(ASSIGNED TASK)
Please reproduce the entries below exactly from the line with "Open the JBL CHARGE 5 product image" through their last line, leaving out any pictures.
Segment Start: DATASET EXCERPTS
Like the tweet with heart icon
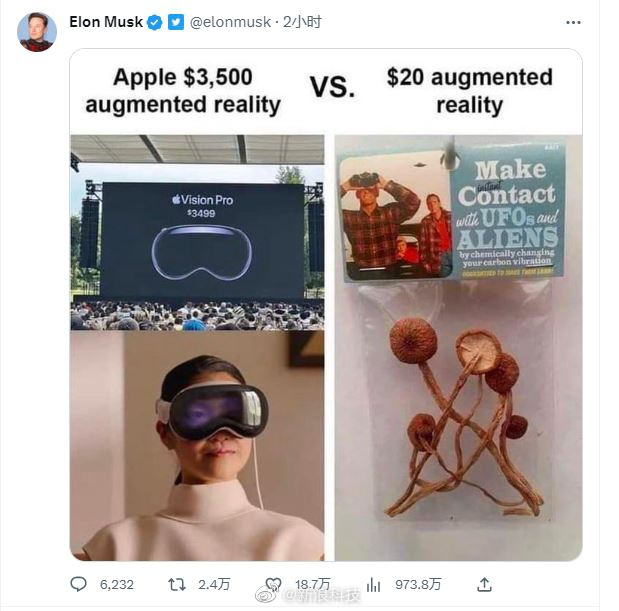The image size is (619, 611). point(273,584)
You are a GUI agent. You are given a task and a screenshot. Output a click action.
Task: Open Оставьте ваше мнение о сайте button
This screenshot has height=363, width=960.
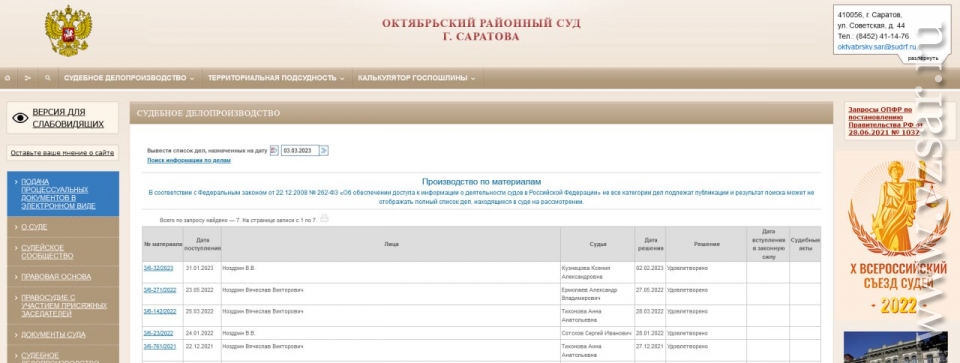(x=62, y=153)
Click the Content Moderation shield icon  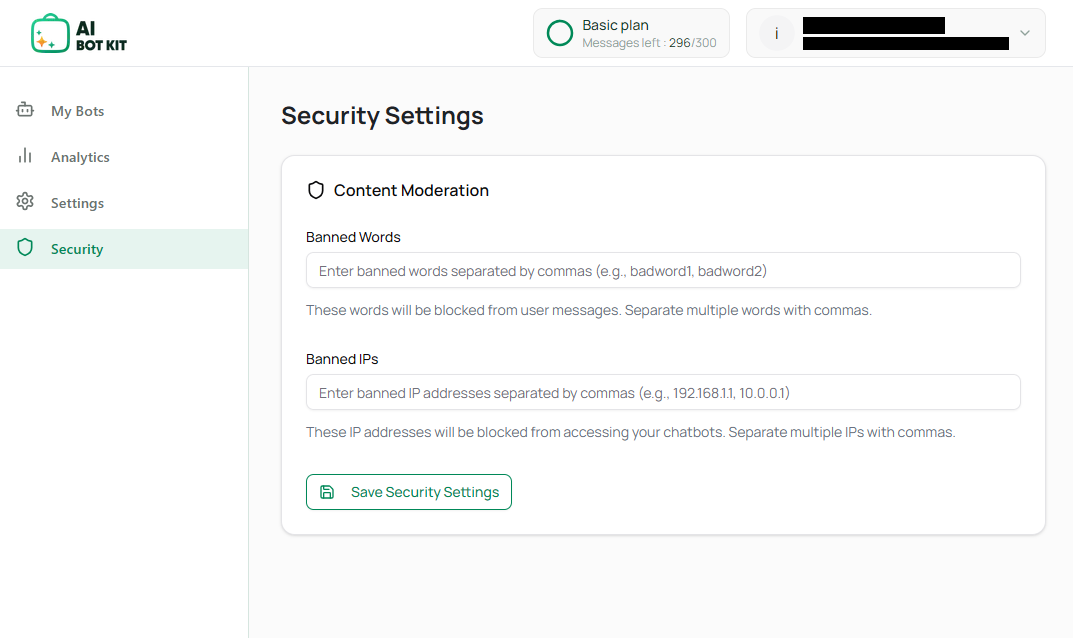(x=316, y=190)
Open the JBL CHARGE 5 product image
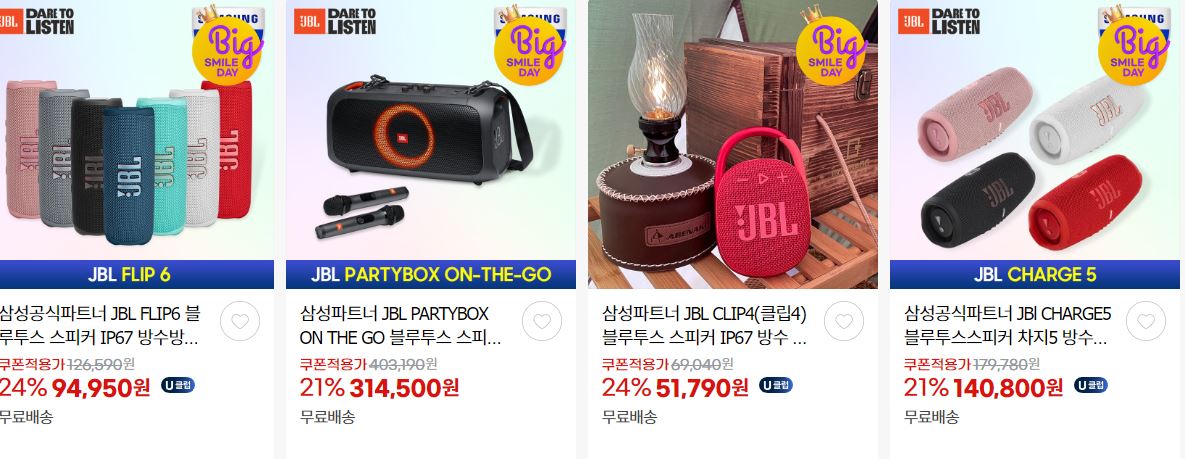This screenshot has height=459, width=1185. point(1035,144)
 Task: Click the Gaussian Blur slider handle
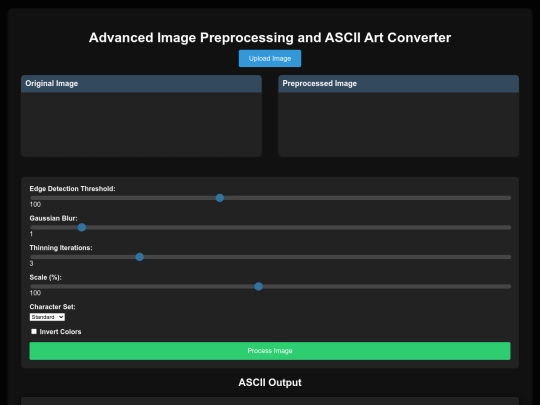[x=82, y=228]
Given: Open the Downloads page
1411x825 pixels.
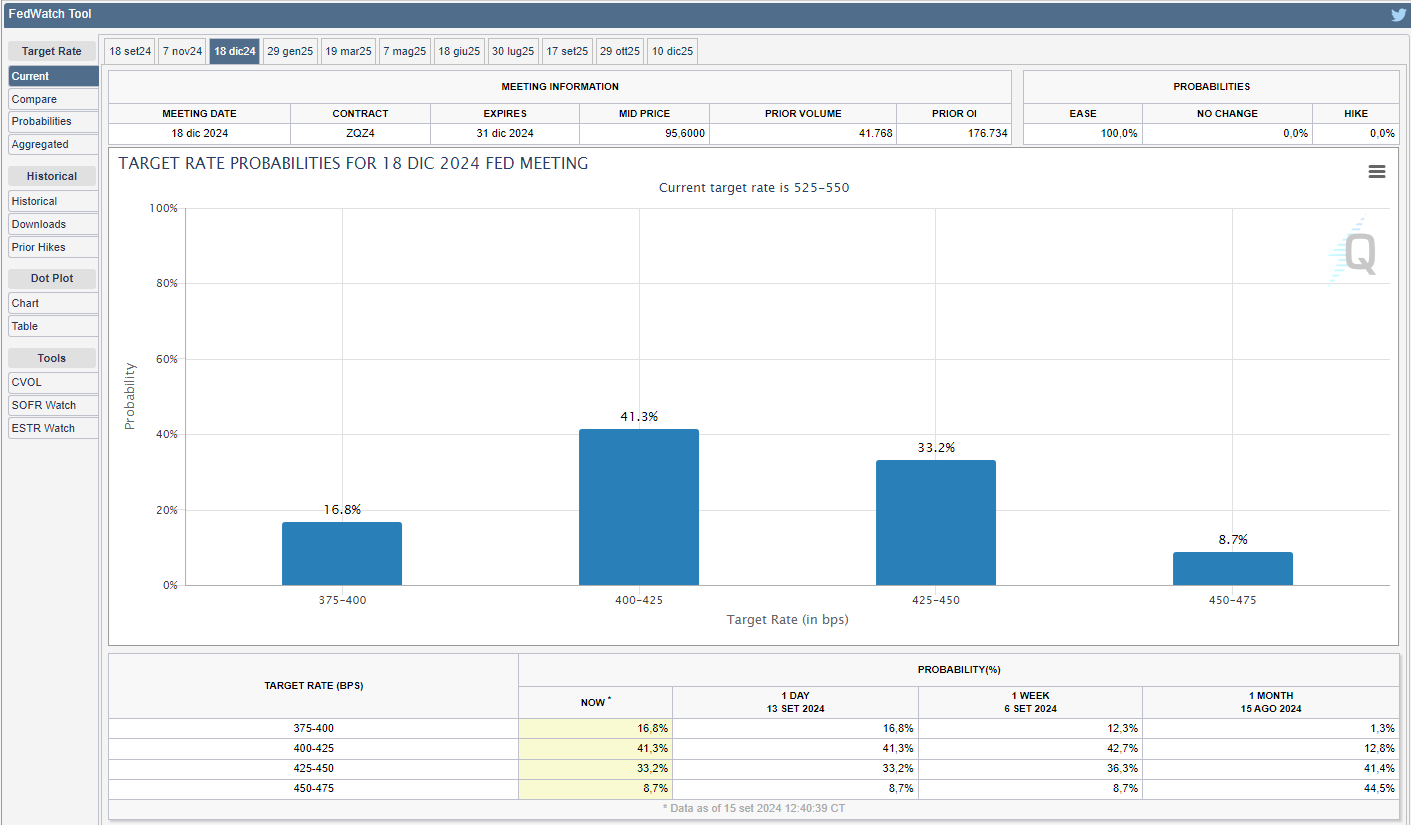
Segment End: DATASET EXCERPTS
(ANSWER)
Open the JBL CHARGE 5 product image
This screenshot has height=459, width=1185. point(1035,144)
 Task: Click the Gaussian Blur slider handle
[x=82, y=228]
Given: Open the Downloads page
1411x825 pixels.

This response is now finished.